By: Lisa Williams, senior writer, Intergovworld.com(Oct 23, 2007 06:00:00)

Previous:Learning from Canada

Q. Let's talk about Direct.gov, which is the Web site where citizens are accessing their online services. When did this first come to fruition, and how has that evolved since then?

A. Direct.gov has been around for about four or five years now, and it started off as being a shared resource by a number of departments. It was successful to a degree but what it kind of ended up with was because it was a shared resource, instead of being truly integrated, it was on a similar Web site, and it has a section about benefits, transport, etc. The integration level was really quite thin.

The change that we have encouraged and orchestrated in the past year or so is to integrate that more so that people really can come in and address it in terms that matter to them.

With a lot of these things we started off more in information provision, and then started pushing transactions in there, so there's quite a lot to do in building up the transactional capability of it. What we're doing now is we're defining a road map for Direct.gov, and at the same time, we're targeting a reduction in other Web sites in government.

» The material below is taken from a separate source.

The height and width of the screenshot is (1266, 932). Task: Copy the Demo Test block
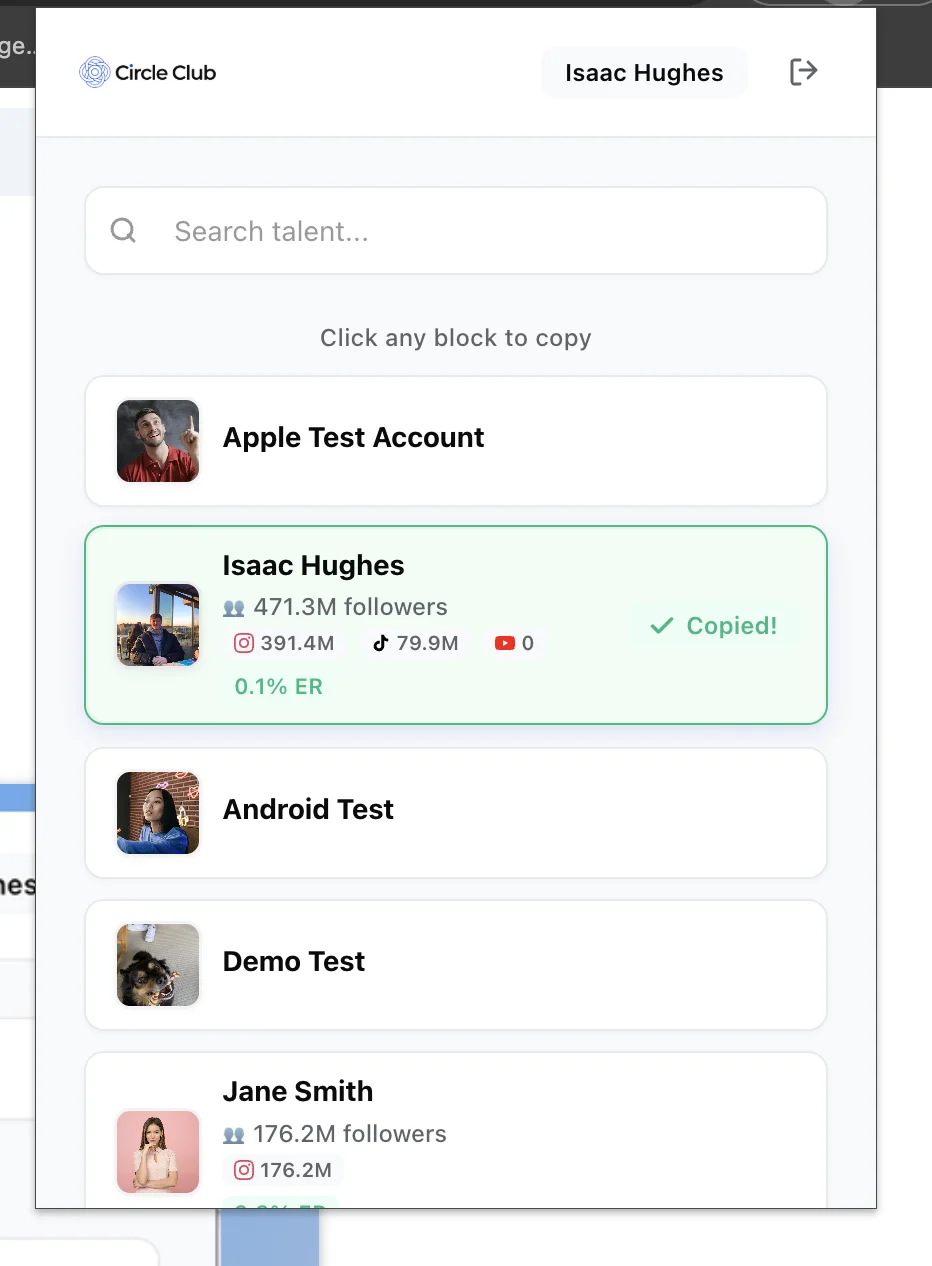(456, 964)
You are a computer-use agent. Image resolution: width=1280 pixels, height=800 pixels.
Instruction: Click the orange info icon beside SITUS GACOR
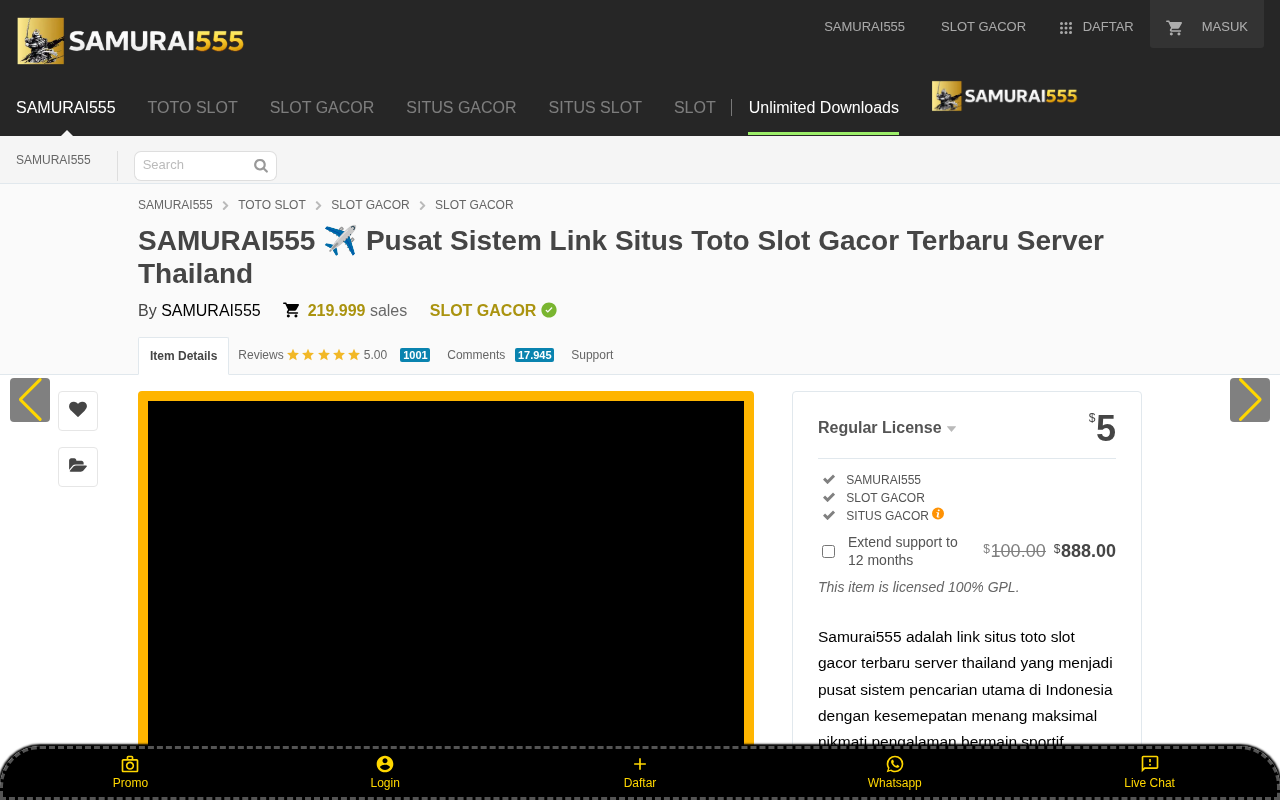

Q. So you're integrating these content with Direct.gov, are you getting rid of any of these government Web sites?

A. Yes. But it's not a shallow integration; it's not just taking content and moving it across, but taking the intent and optimizing it. What you will discover is there is less stuff; fewer pages than there are at the moment. That's because we're integrating stuff properly and we're getting rid of rubbish. The target is for that process to be absolutely complete by 2011.

Q. Why did you want to get into this line of work, and what is it that you enjoy the most about the work that you're doing now?

A. When we went to our last delivery council meeting with all these slides about government, the lady who's running 'Tell Us Once' stood up and said, 'This is boring, service transformation is fun.' Very rarely in public service do you get the opportunity to do something that is genuinely fun, exciting and innovative. Working on projects like this you can actually see something tangible and that was the attraction for me. For this particular time, and in my view, in order to get anything done, you need three things aligned.

You need financial leadership, political leadership and executive leadership. You need all of those three things absolutely in line to achieve anything. The trouble is that those three things very rarely align. But in the U.K. at the moment, we just had what is known as an Operations Spending Review (OSR). We operate in these three-year cycles, and periodically, we kind of stop and take a blank sheet of paper and we say, 'We're just going to look at this right from the ground up again.' So this work is part of the OSR.

At the executive level we have a new Cabinet Secretary, Gus O'Donnell, and of course we're having a change of political leadership. So uniquely, and unusually, we have all of those three things aligned. With service transformation as being one of the key objectives, the cabinet office has got three priorities and this is one of them.